Other objects, advantages and new features of the invention will become apparent from the following detailed description of the invention when considered in conjunction with the accompanied drawings.
FIGS. 1A and 1B illustrate graphically the antenna patterns taken from loop and monopole antenna elements respectively.
FIGS. 2A-2C illustrate antenna patterns of various combinations of loop and monopole radiation patterns.
In FIG. 3, one embodiment of an antenna according to the invention is shown incorporating a single loop.
In FIG. 4, tuning, matching and power combining circuitry is shown as may be utilized with the antenna of FIG. 3.
In FIG. 5, an alternative tuning, matching and power combining circuitry is shown as may be utilized with the antenna of FIG. 3.
In FIG. 6, a dual-loop antenna according to the invention is illustrated.
In FIG. 7, tuning, matching and power combining circuitry as may be utilized with the antenna of FIG. 6 is shown.
In FIG. 8, an alternative tuning, matching and power combining circuitry as may be utilized with the antenna of FIG. 6 is shown.
Referring to FIG. 3 there is shown a dual-feed, dual-mode antenna 10 according to the invention. Antenna 10 is made up of a loop antenna element 12 surrounded by a tubular shield 14 and mast 16. Antenna 12 is suspended within tubular shield 14 and tubular mast 16 by conventional means not shown, with the antenna being exposed at a gap in shield 14 opposite mast 16. Shield 14 and mast 16 together make up a monopole antenna element in which loop-shaped shield 14 provides the benefit of top-loading. Mast 16 may be attached to optional conducting support 18 and is insulated therefrom by insulator 20.
The invention provides a dual-mode antenna capable of receiving and transmitting, and more specifically provides loop and monopole antenna element excitation without one element adversely affecting the other element. This is done through a single isolation transformer/balun 22 that converts the "unbalanced" coaxial loop antenna feed line 24 to the "balanced" loop antenna 12. Isolation transformer 22 also provides the isolation needed to decouple loop feed 26 from the voltage of monopole feed 28 of monopole feed coaxial 30.

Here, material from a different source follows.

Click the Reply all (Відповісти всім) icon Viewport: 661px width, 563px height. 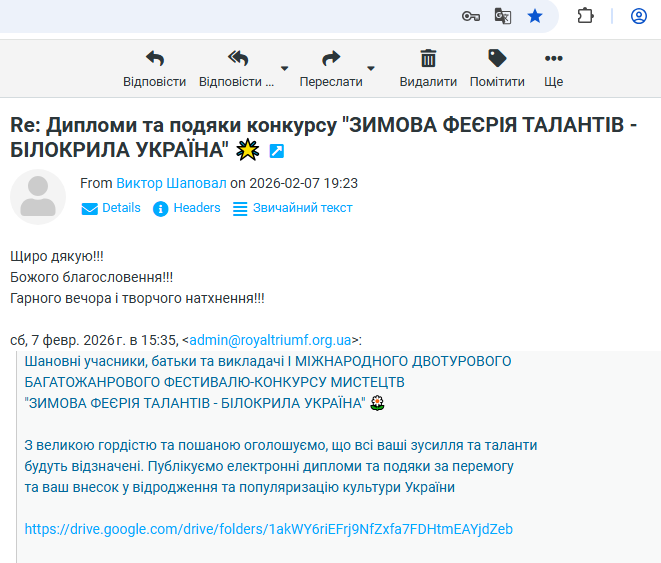[x=237, y=59]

The components on the high side of the monopole feed (shield 14 and mast 16) are driven in common mode (at the monopole feed voltage) by the monopole feed. Both sides of the transformer windings connected to the loop antenna element will be at this same voltage (the monopole feed voltage). Thus, there will be no voltage drop across the transformer windings due to the monopole feed voltage and hence no coupling back to the loop feed transmitter.
Also shown in FIG. 3 is a tuning, matching and power combining unit 32 provided to serve these functions. One embodiment of this unit is shown in FIG. 4.

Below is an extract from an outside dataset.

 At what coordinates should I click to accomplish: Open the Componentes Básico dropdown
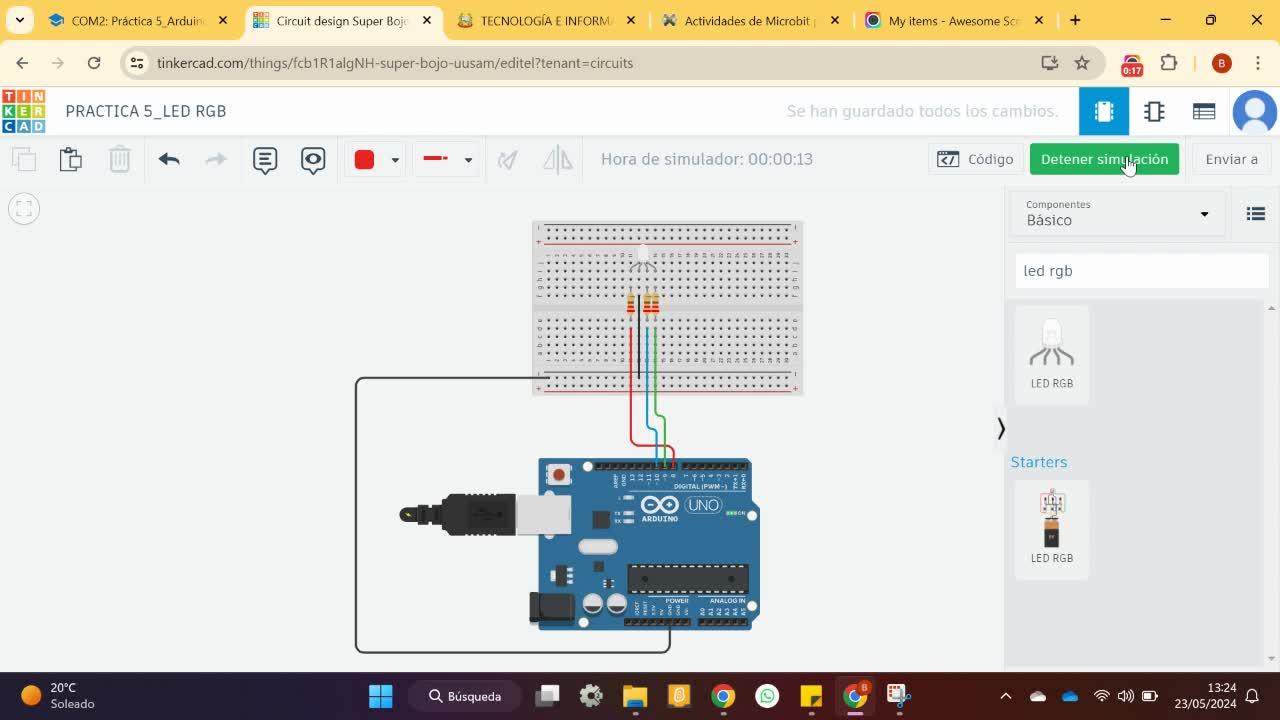point(1117,213)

Referring to FIG. 4, this unit is shown to have a multiple secondary transformer 34. An amplifier 36 provides power to primary coil 38 of this transformer. Secondary coils 40 and 42 each have variable coupling coefficients (K) that are variable by, for example, changing coil taps and/or by physically moving transformer coils or cores. In this option it is assumed that the monopole is operated at frequencies below self-resonance and therefore is frequency tuned with inductor 44. The loop antenna is likewise assumed to be operated at frequencies below self-resonance and can be frequency tuned with capacitor 46.

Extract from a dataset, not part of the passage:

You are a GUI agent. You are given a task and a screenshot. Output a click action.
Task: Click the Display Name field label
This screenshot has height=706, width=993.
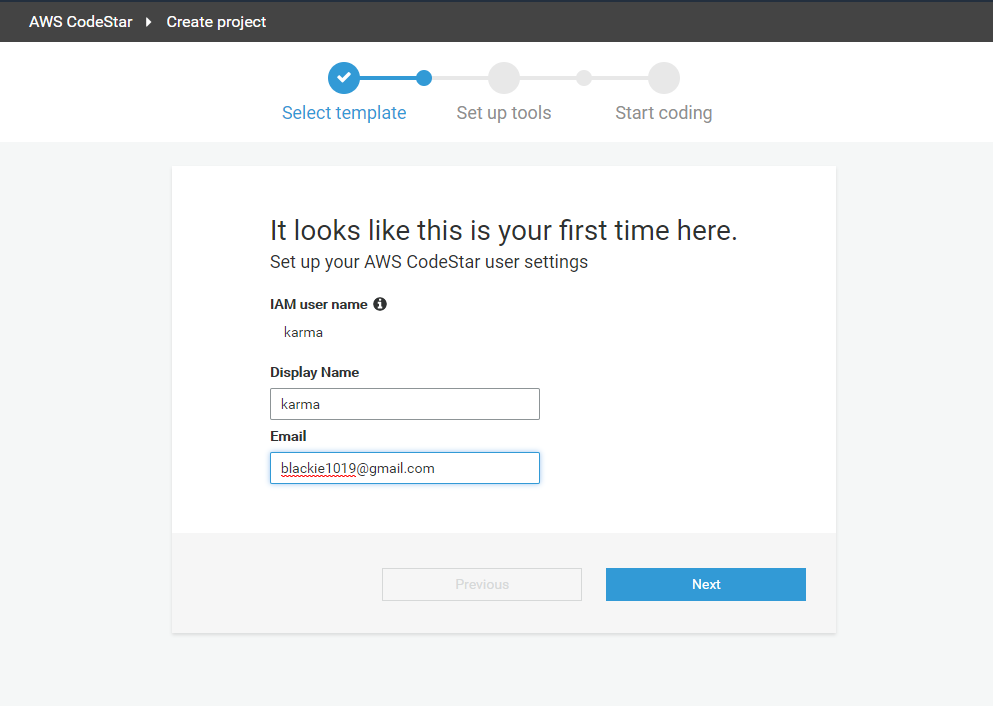314,372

In FIG. 5 a second option for the tuning, matching and power combining unit 32 of FIG. 3 is shown. In this unit a low power (pre-amplified) signal 48 is sent through adjustable power level controllers 50 and 52 to respective amplifiers 54 and 56. The appropriately conditioned output signals are then passed through monopole coax 30 and loop coax 24 shown in FIG. 3.
Referring now to FIG. 6, an alternative to using a single loop to develop a magnetic dipole mode is to use two orthogonal tubular loops (shown as inner loop 58 and outer loop 60). Antenna 62 utilizes an isolation transformer 64 for each of its loop antennas. In this embodiment, "unbalanced" coaxial feed lines 66 and 68 are converted to the "balanced" loop antennas 70 and 72, respectively,
As with the first embodiment of the invention, the isolation transformers provide isolation to decouple monopole antenna feed 74 from loop antenna feeds 66 and 68. Monopole coax 76 provides the monopole feed voltage over feed 74. The components on the high side of the monopole feed (loops 58, 60 and mast 78) are driven in common mode (at the monopole feed voltage) by the monopole feed. As with the first embodiment of the invention, both sides of the transformer windings connected to the loop antennas will be at this same monopole feed voltage, thus resulting in no voltage drop across the transformer windings due to the monopole feed voltage and hence no coupling back to the loop feed transmitters. Incorporating the isolation transformers in this way permits the loop and monopole antenna elements of antenna 62 to be used both in receiving and transmitting modes. These modes can be carried out without either the monopole or loop antennas adversely affecting each other.
Also shown in FIG. 6 is tubular mast 78 attached to optional conducting supporting mast 79 with insulation provided between these structures by insulator 81. As with the first embodiment of the invention, antennas 70 and 72 are suspended within tubular loop shields 58 and 60, respectively, and within tubular mast 78 by conventional means not shown, with the two loop antennas being exposed at shield gaps opposite mast 78.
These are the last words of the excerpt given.